In a recent post on the Chronicle of Higher Education website, frequent contributor and NAS president Peter Wood laments:
“We have elevated “critical thinking” as the chief and worthiest end of a liberal education. Perhaps it is time for a reassessment. The critical thinker who is deaf to culture’s deeper appeals is impoverished in some profound ways. He is equipped to take everything apart but not to put anything together. We need more minds capable of moving at ease and grasping the whole.”
Wood’s complaint about critical thinking is the punchline to a piece that is largely about how much of intellectual worth is lost when scholars and societies view culture (any culture) through a myopic, modern lens. To assess this complaint fairly one has to have an idea as to what Wood means by the much vexed term “critical thinking”. Thankfully, he tells us what he means in another posting on the Chronicle website:
“The stance of generalized antagonism to the whole of Western civilization and the elevation of “critical thinking” in the sense of facile reductionism (everything at bottom is about race-gender-class hierarchy) makes the university function more and more as our society’ chief source of anti-intellectualism.”

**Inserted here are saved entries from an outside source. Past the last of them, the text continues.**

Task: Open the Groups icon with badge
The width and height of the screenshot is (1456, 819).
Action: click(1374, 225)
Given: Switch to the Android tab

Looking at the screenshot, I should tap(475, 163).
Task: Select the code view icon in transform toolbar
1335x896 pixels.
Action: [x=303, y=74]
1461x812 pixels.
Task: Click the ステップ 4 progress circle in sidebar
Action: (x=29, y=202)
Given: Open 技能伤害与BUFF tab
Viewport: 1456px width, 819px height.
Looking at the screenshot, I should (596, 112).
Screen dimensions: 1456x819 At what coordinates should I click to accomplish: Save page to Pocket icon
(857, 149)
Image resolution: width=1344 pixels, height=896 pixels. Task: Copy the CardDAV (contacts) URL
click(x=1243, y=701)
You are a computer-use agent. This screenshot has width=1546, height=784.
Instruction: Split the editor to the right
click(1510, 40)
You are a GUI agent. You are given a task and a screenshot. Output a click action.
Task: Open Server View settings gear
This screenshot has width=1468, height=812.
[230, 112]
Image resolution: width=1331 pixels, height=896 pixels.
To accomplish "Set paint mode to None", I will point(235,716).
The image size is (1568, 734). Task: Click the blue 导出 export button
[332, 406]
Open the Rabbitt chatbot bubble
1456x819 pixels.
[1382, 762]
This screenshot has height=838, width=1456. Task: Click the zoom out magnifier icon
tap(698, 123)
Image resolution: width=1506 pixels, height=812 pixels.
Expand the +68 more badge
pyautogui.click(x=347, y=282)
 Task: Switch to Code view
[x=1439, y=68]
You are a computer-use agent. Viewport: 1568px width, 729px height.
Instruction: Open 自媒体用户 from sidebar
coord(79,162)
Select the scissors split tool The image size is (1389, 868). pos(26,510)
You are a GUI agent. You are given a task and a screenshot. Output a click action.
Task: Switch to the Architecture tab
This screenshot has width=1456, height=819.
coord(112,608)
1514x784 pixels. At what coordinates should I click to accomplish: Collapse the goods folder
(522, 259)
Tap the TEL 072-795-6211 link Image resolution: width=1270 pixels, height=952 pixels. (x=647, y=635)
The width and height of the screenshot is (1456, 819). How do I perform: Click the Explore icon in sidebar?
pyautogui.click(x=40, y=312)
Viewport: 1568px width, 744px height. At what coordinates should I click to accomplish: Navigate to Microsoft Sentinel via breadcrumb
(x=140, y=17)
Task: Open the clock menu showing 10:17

It is hard to disagree with the substance of Wood’s assertion here. Though it is important to take account of how gender, race, and class might exert distorting effects on one’s thinking, critical thinking certainly does not reduce to such considerations, simpliciter. But why think that it does in the first place? Wood’s assertions here and elsewhere (for example, here) seem to presuppose that everyone in the academy (at least in the US) thinks of critical thinking in this way.